When I was in my early 20's, I started making bath and body products with a friend. We would experiment in her country kitchen like cooks concocting an old folk recipe. Her kitchen counter would be covered with funnels, tubes, bottles, essential oils, droppers, and dried herbs. Her knowledge of herbs and oils was far beyond anything I had learned thus far, and as an unofficial apprentice, she reignited my passion for learning more about natural remedies. Over time, I started taking at home and online classes on herbs and essential oils, growing my own herbs, and adding dozens of books to my home library.
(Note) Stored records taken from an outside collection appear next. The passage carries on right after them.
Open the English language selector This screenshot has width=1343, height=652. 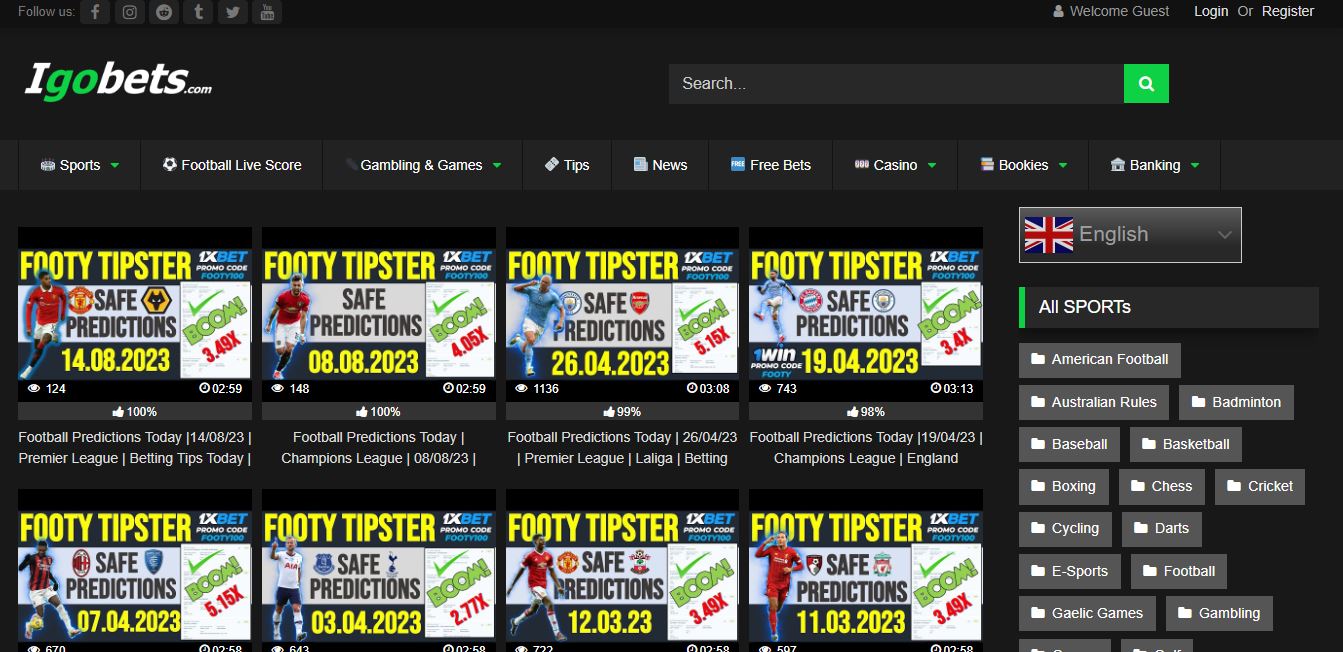coord(1130,235)
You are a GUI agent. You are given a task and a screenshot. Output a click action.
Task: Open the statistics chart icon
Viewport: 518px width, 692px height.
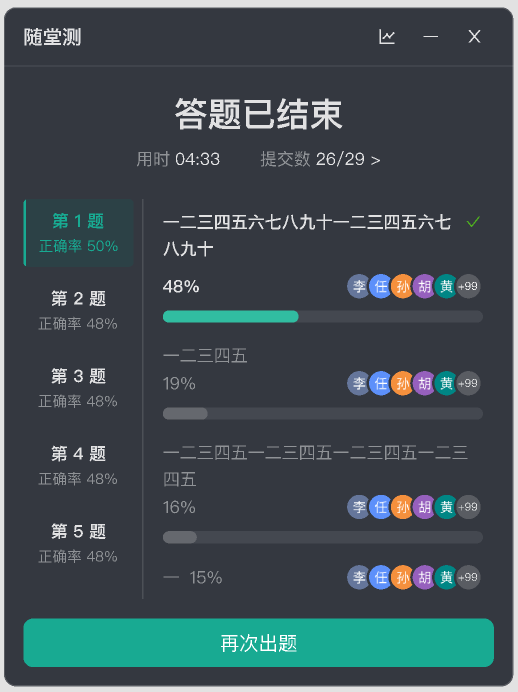click(387, 37)
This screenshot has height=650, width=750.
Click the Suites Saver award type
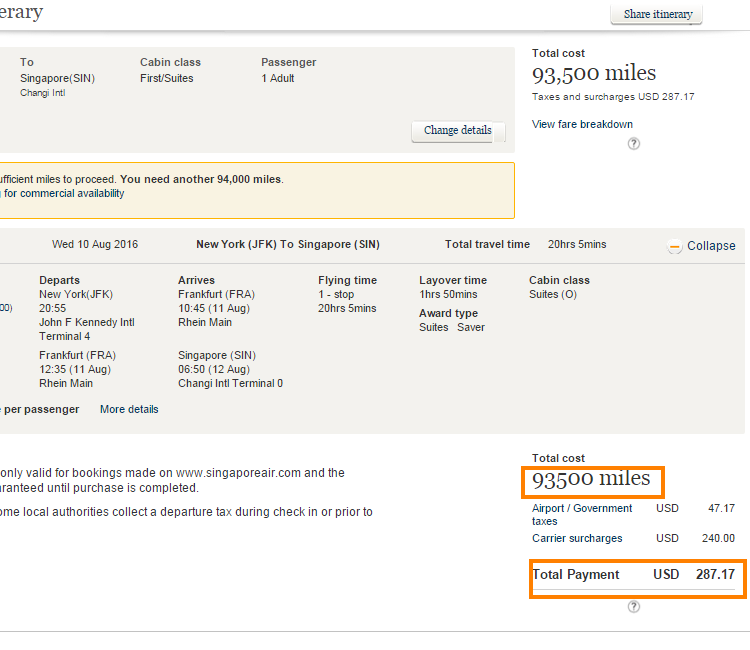[x=452, y=327]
What essential oils are and how they are used can be a source of conflicting information. They are also confused many times with herbal extracts/tinctures. Here is a 101 guide to help you better understand the difference.
What is an extract/tincture and how is it different from essential oils?
In a nut shell, tinctures and extracts are herbal remedies that are made for internal use. Fresh or dried herbs are placed in a liquid (alcohol for tinctures, and glycerin, for example, for extracts). After a certain period of time, the herb is removed, leaving a liquid containing the functional properties of the plant in the liquid, ready for internal use. Extracts and tinctures are used internally and generally not used externally (i.e. skin application).
Essential oils, on the other hand, capture the natural oil present in a plant through a distillation process (sometimes also through expression and extraction). Essential oils are part of the internal structure of a fragrant plants and can be found on the peel, petals, hair on upper surface of leaves, bark, and roots, depending on the plant. This sticky oil is actually there to protect the plant from tiny invaders.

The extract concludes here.